> **Work order**
Please list every objective of the project named in the text below on the Pangduo Dam.

The Pangduo Dam impounds the Lhasa River in Pondo Township of Lhünzhub County, about 63 km from Lhasa.
It is at an elevation of 13390 ft above sea level, upstream from the 100MW Zhikong Dam at 12660 ft.
The objectives included hydroelectric power generation, irrigation, flood prevention and water supply.
Of these, power generation and irrigation are the main purposes.
The dam is one of a series that China has built on the Brahmaputra and its tributaries, others being the Yamdrok Hydropower Station, Nyingtri-Payi and Drikong.

The rock-fill dam impounds 1,170,000,000 m3 of water.
It is planned to irrigate 435.2 km2 of agricultural land.
The power station has total installed capacity of 160 MW, with four generating units.
The potential annual generating capacity is 599 GWh (million kilowatt hours).

==Construction==

The project involved a total investment of 4.569 billion yuan, or about 740 million US dollars, and has been called the "Tibetan Three Gorges".
The dam and power station were built as part of the Western Development Strategy.
Work started in 2008, and progressed on schedule.
Damming of the river stream was completed in October 2011.
The project included the world's deepest cut-off wall, at 158 m, with an axes length of 1073 m.
Construction of the wall was challenging, with glacial sediments underlying flood sediments.
The construction team had to deal with the lack of oxygen at 4100 m above sea level and the cold weather.

The project was due to start operating its first generator in October 2013.
The first generator set was supported by a computer monitoring system developed by the Beijing-based Institute of Water resources and Hydropower Research.
The first generating unit started operation in December 2013, with annual generation capacity of 150 million kilowatt hours.
The other three units were expected to come onstream in June 2014, bringing annual capacity to the total of 599 million kilowatt hours.
Construction is expected to be completed in 2016.

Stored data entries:
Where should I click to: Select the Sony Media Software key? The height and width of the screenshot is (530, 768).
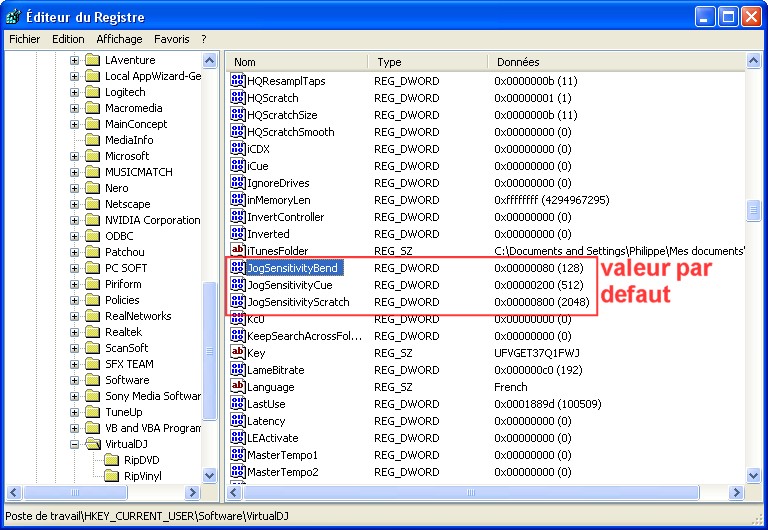(153, 396)
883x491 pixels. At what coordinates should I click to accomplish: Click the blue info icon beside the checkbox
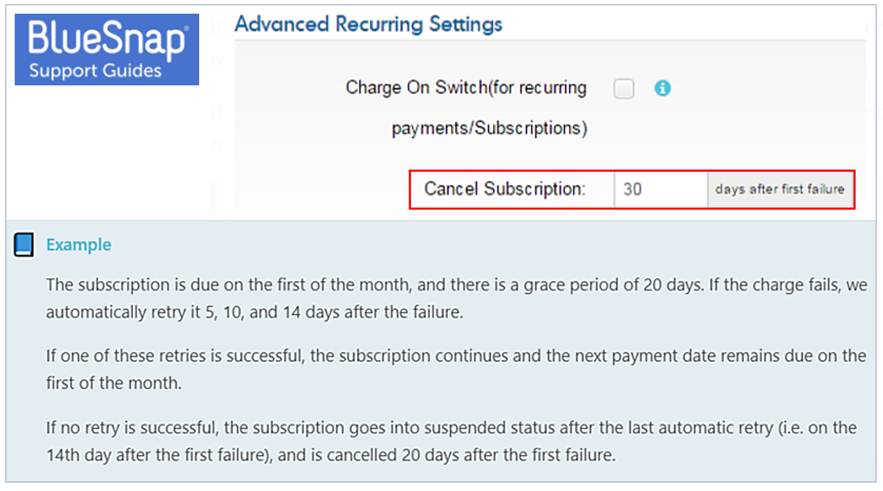point(662,89)
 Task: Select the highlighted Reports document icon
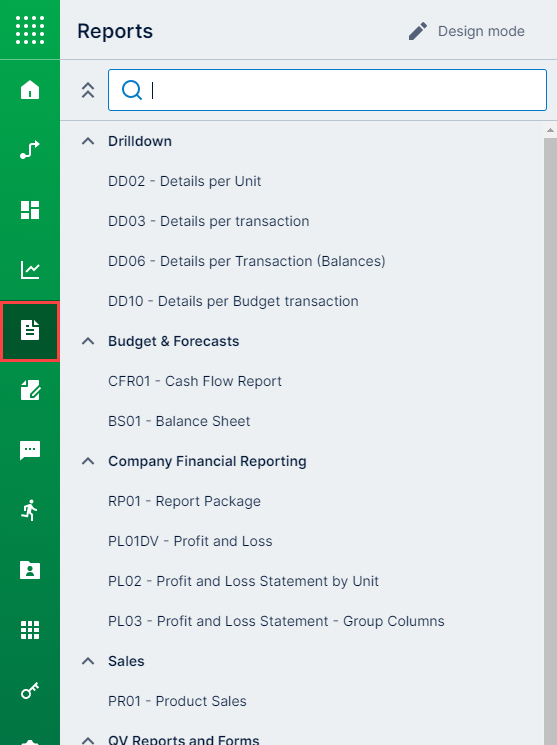click(30, 331)
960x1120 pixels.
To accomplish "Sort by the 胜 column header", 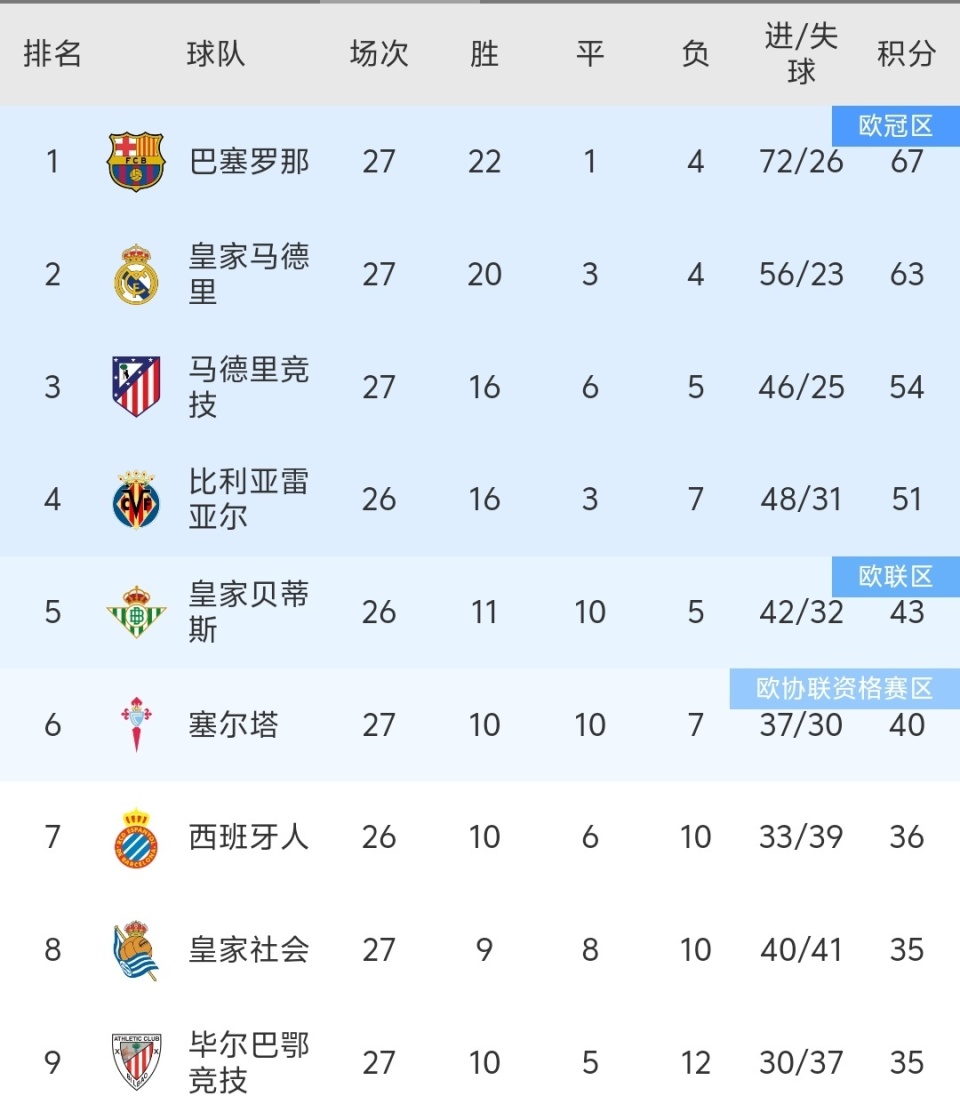I will (x=484, y=54).
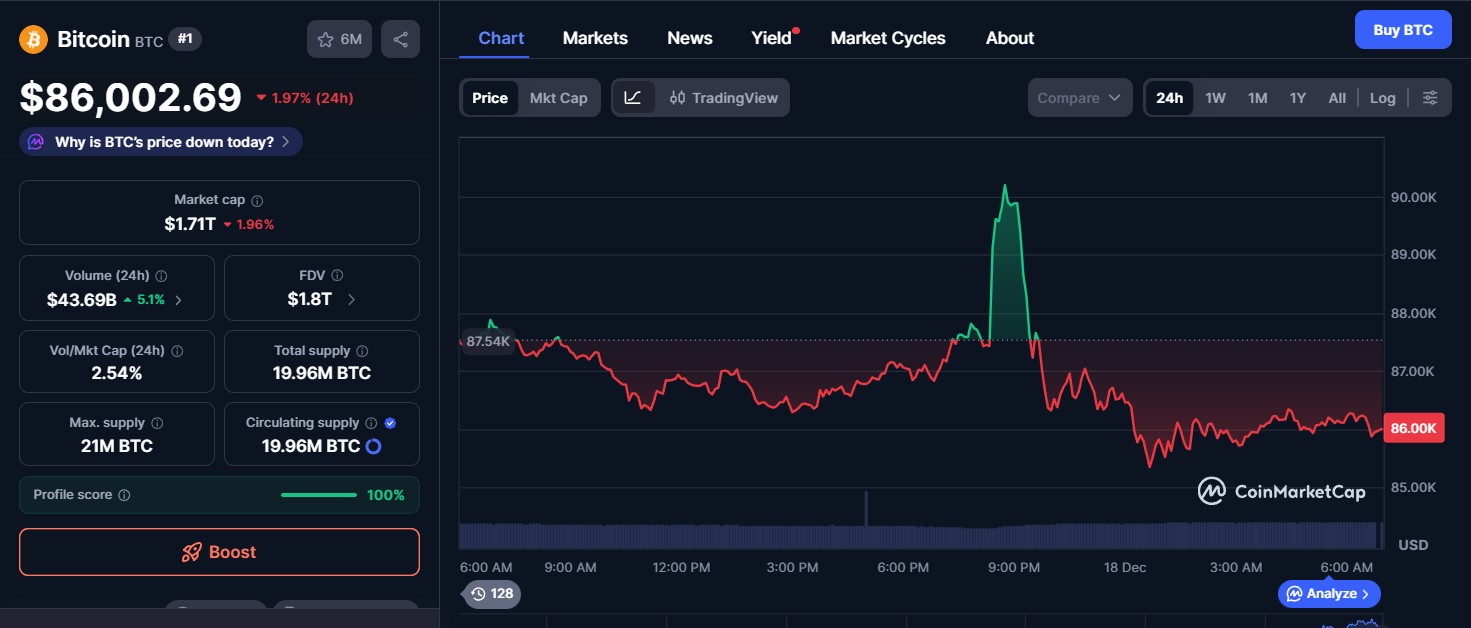This screenshot has height=628, width=1471.
Task: Switch to the Markets tab
Action: coord(595,38)
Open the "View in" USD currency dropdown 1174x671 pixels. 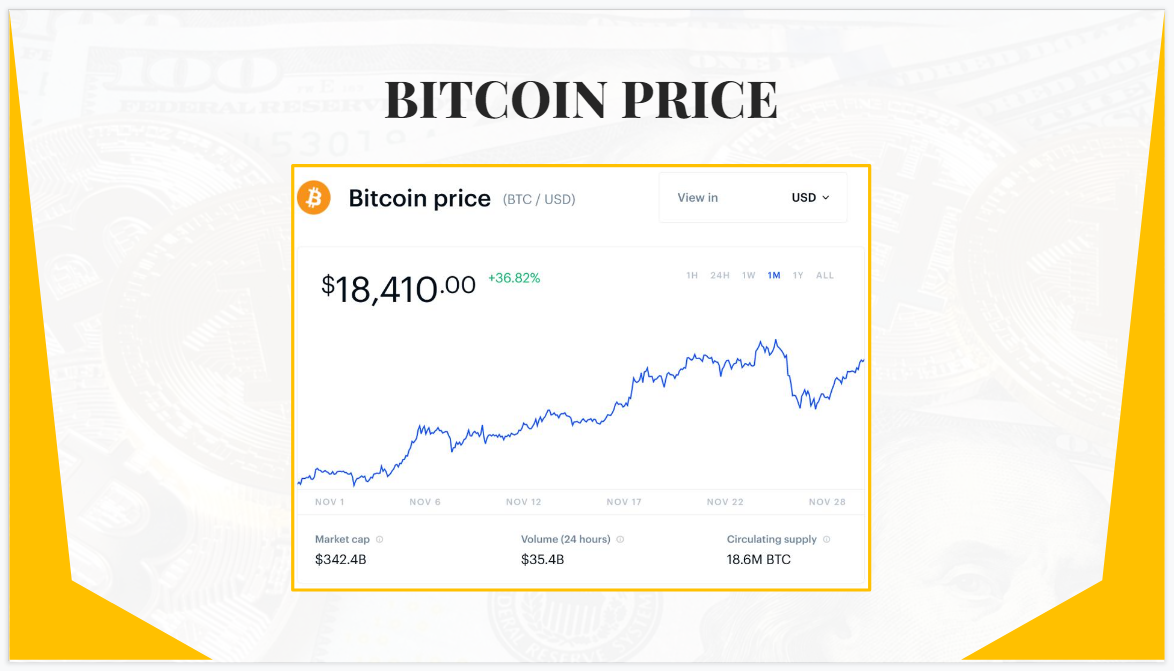pyautogui.click(x=753, y=197)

> **Task solution**
Hydroelectric power generation, irrigation, flood prevention, water supply